**What needs to be done:**
In your copy, repeat the records exactly and leave out the pictures.

Pixel coordinate grounding data:
—————

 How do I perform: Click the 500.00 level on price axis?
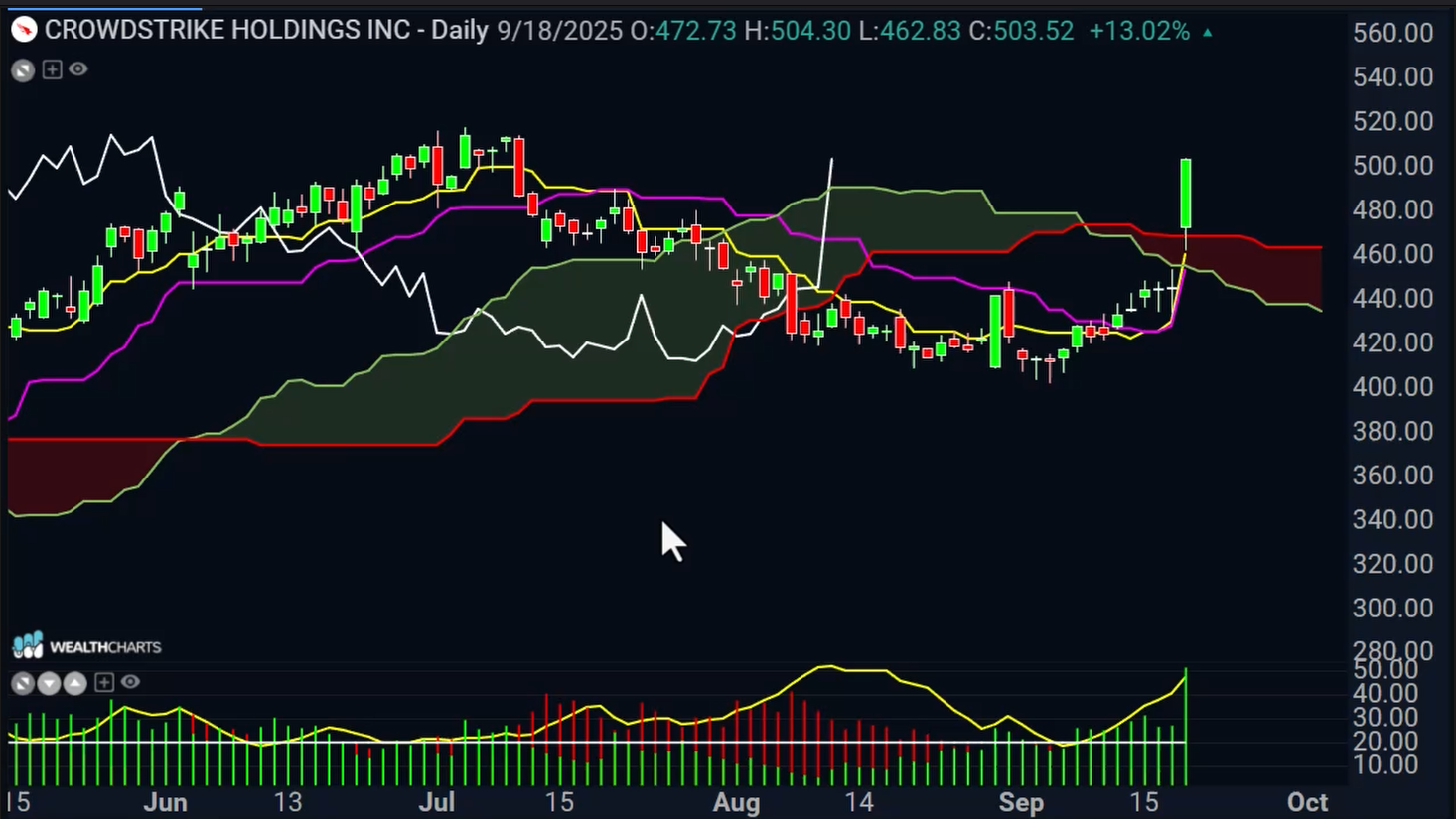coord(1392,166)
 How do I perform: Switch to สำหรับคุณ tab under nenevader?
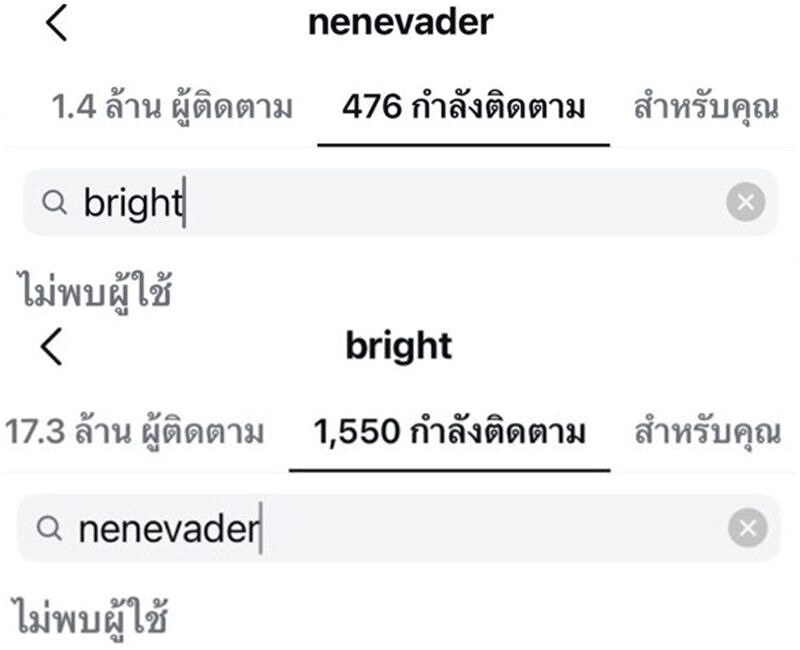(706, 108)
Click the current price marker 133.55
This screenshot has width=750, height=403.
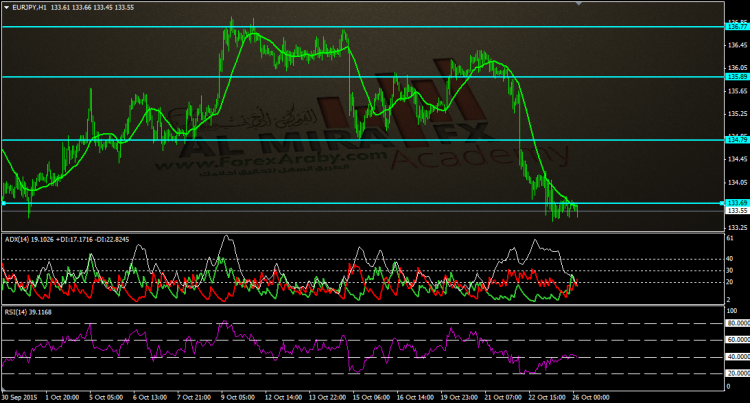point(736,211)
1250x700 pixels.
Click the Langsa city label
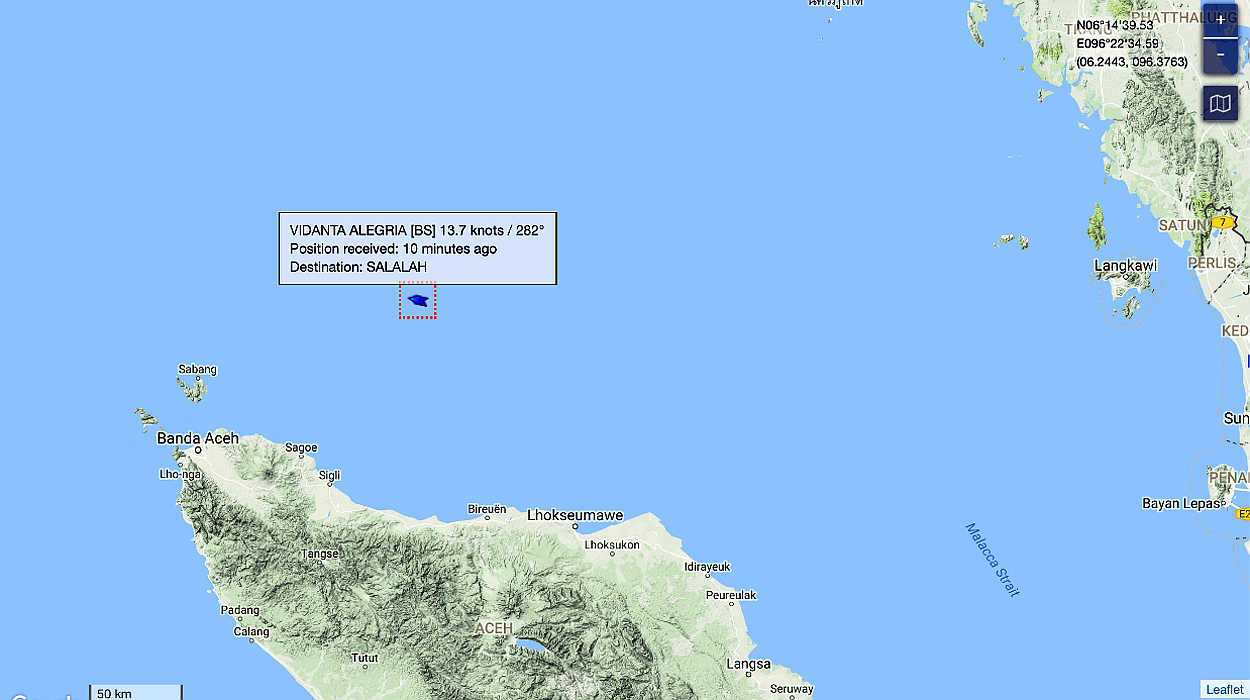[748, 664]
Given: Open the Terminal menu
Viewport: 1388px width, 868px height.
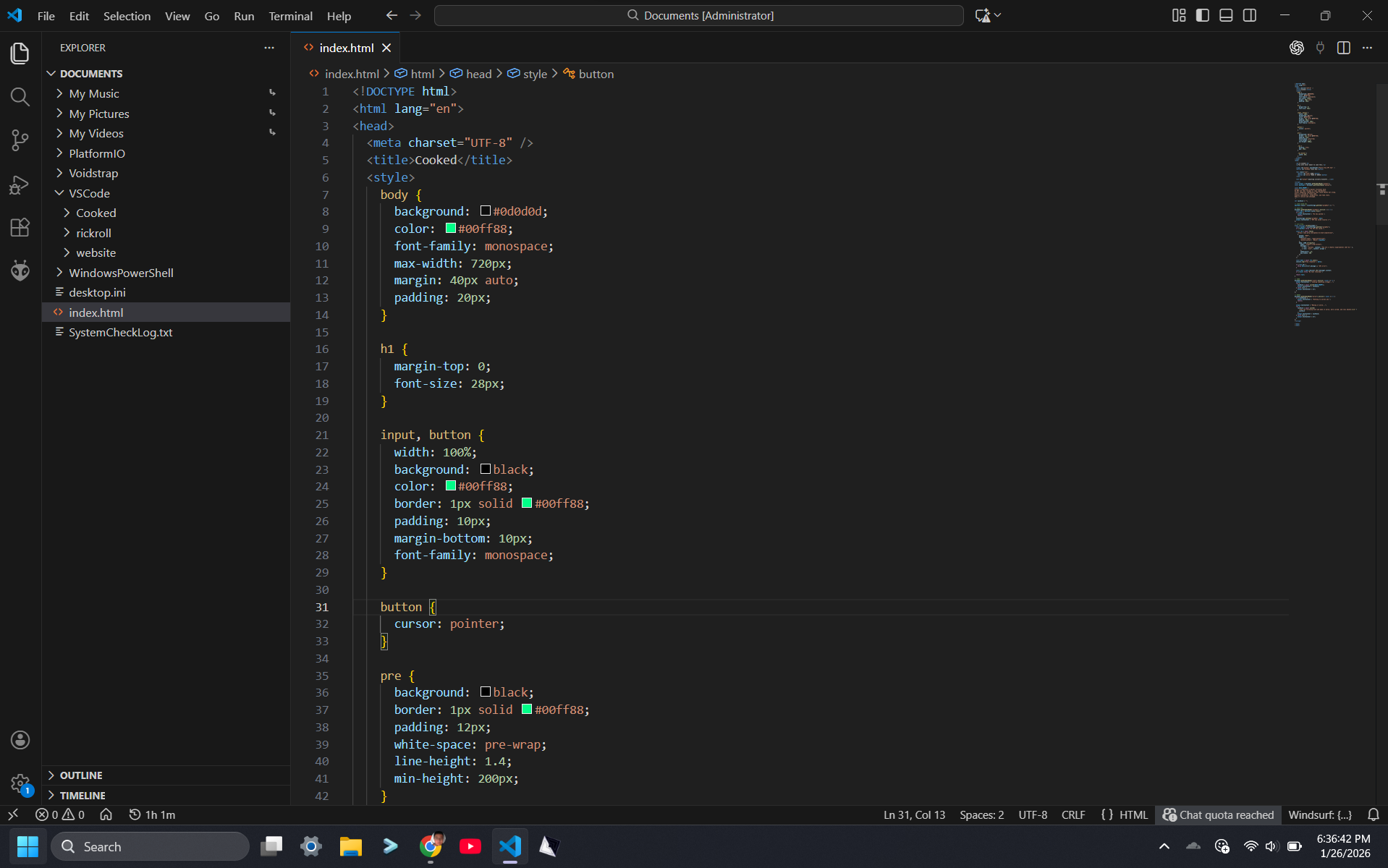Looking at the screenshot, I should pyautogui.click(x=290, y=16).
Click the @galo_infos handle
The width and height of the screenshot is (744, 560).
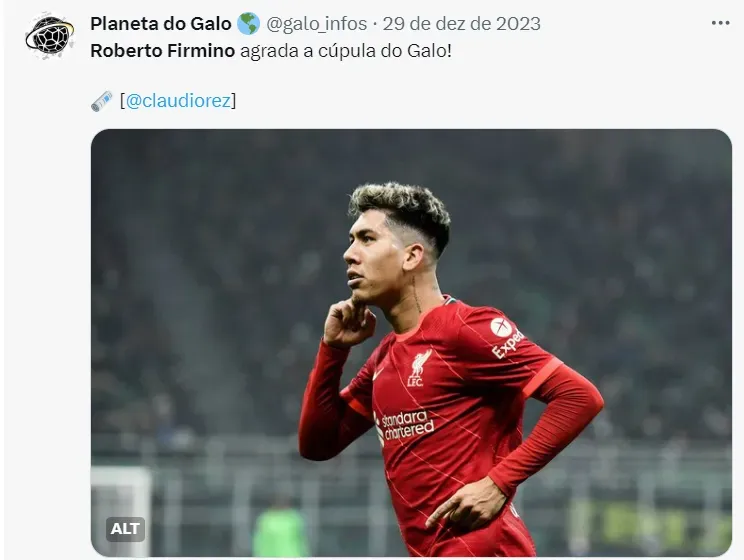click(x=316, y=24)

—————

**Expected output:**
 How do I perform: Click the 500.00 level on price axis?
coord(1392,166)
 How do I perform: Switch to สำหรับคุณ tab under nenevader?
(706, 108)
Click the current price marker 133.55
This screenshot has width=750, height=403.
point(736,211)
1250x700 pixels.
Click the Langsa city label
[748, 664]
Given: Open the Terminal menu
Viewport: 1388px width, 868px height.
Looking at the screenshot, I should pyautogui.click(x=290, y=16).
Click the @galo_infos handle
The width and height of the screenshot is (744, 560).
click(x=316, y=24)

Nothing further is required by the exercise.